By Meghan Schrader
Meghan is an autistic person who is an instructor at E4 Texas at the University of Texas (Austin) and a EPC-USA board member.
Article: Euthanasia for children and bullying (Link).Psychiatric euthanasia is homicide/suicide, full stop. However, lest anyone think I’m judging people who would like to use psychiatric euthanasia as a suicide method, allow me to say that I “get it.”
I’m feeling pretty good/stable now, but allow me to note that psychosis/mania/agitated depression really sucks. In my past these symptoms have included:
- Total inability to eat, drink, take care of myself or respond to my environment in any way,
- The stars on my bedroom ceiling “moving” even when I knew that they were not,
- My clothes turning different colors in the mirror even though I knew that they were not changing color,
- Perceiving a strong odor of death, like there was a rotting corpse in the house,
- Feeling like I should strip off all my clothes and run around in public screaming, even though I had enough self awareness not to do that,
- Paranoia,
- Hearing a voice predicting my torments in Hell and graphic visions of Hell,
- Perceiving that God hates me & that I am going to Hell anyway so I might as well just “end it all.”
- Feeling that I live in a parallel dimension or that there might be a portal to the other dimension in my closet,
- Believing that I am a terrorist,
- Feeling that there were other forces in charge of my body,
- Believing that I was going to be locked up in solitary confinement for the rest of my life,
- Believing that I have murdered people,
- Believing that I have done various other horrible things that my family says I did not do.
I would not wish those experiences on Osama bin Laden.

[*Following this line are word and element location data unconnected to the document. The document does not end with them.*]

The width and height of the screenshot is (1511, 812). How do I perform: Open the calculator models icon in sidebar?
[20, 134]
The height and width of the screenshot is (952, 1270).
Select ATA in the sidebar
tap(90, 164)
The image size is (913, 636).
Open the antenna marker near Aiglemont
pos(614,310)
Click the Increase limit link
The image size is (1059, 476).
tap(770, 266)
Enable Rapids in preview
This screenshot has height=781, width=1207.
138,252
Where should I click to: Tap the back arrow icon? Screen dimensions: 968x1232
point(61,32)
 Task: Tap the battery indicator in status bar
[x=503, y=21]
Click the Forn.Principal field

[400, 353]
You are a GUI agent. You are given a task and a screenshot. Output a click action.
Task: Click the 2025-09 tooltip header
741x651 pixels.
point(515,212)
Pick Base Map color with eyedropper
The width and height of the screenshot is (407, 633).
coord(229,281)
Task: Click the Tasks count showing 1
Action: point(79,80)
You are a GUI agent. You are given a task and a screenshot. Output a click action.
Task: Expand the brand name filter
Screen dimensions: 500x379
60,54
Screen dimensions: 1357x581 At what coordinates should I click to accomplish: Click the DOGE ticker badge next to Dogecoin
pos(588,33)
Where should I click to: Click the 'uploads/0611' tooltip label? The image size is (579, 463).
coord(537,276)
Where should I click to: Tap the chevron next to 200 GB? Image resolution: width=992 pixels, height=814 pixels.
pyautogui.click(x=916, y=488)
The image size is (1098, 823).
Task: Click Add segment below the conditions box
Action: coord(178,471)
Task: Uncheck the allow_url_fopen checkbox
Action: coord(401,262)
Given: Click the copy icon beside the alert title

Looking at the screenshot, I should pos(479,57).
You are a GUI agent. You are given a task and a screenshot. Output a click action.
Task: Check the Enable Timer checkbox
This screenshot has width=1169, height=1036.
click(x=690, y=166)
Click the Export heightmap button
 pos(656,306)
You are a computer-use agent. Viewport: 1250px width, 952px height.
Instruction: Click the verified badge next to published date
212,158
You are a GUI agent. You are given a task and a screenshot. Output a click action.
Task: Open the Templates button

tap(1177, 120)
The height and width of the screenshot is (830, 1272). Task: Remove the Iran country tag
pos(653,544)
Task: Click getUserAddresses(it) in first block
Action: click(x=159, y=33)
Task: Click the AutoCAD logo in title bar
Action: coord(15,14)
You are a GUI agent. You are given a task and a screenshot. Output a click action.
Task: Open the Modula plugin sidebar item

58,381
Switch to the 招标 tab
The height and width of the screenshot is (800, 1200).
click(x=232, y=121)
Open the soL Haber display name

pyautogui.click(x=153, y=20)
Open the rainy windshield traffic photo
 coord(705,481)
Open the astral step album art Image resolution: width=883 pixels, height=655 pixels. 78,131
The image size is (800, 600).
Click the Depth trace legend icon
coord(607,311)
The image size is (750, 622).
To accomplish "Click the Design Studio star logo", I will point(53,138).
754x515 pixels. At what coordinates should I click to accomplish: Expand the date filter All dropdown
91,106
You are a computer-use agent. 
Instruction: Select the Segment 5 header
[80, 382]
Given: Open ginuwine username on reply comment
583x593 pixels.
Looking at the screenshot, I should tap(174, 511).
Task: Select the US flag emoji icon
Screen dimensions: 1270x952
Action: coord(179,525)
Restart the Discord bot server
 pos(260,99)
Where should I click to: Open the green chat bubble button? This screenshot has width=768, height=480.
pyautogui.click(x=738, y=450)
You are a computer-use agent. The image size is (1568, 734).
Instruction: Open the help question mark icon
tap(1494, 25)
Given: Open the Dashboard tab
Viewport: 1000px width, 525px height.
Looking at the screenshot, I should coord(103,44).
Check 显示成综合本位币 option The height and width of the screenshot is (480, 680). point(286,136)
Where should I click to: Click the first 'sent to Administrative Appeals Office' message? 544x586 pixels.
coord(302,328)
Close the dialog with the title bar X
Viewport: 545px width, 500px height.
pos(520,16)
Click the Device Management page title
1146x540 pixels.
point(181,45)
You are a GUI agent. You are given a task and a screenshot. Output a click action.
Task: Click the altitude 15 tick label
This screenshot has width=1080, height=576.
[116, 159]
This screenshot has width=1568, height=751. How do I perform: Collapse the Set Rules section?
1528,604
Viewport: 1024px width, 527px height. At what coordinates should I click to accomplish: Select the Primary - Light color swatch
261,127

I completely understand why someone prone to experiencing something like that who can feel themselves sliding into another episode would reason, “Hey, you know what? Yes, shoot me up with poisonous chemicals. Stop the planet; I want off!”
The problem with this approach is that giving some people what they may want causes human rights abuses for other people. For instance, MAiD providers are arguing that it’s possible to assess the competency of mentally ill and intellectually disabled people under guardianship. Do the proponents really believe that this policy won’t lead to situations where consent for euthanasia is grey, or is never given?
Another disturbing recommendation is that people confined to psychiatric institutions for six months should be assessed for MAiD. Do the proponents not understand how easy it would be to push psychiatric patients in that direction? And of course people in those places want to leave any way they can, and would consent to euthanasia just to get the heck out of there. Is it really just to put people with psychiatric problems in that position so that other people can use euthanasia to stop their suffering? I don’t think that it is.
That doesn’t mean that we can’t do other things to empower and support people who are living with severe mental illnesses. We can streamline the process of providing support for people with mental illnesses who are living on their own, such as via Assertive Community Treatment programs. We can provide tools for people with various disabilities to have other empowering forms of autonomy, like access to education, employment, housing and peer support. We can improve the depiction of disabled people in popular culture, so that disabled people have empowering models to imitate. We can teach our disabled children about disability history, so that they can grow up knowing that they are members of a community that has successfully fought oppression many times. But, as things stand now, euthanasia is an ugly consequence of the disabled community’s fourth class citizenship.
1 comment:
I would call all the various assisted suicide groups MURDER INCORPORATED. We are living in the devil’s playground where evil is now called ‘good’ and good is called ‘evil’.
But there will be consequences for evil-doers.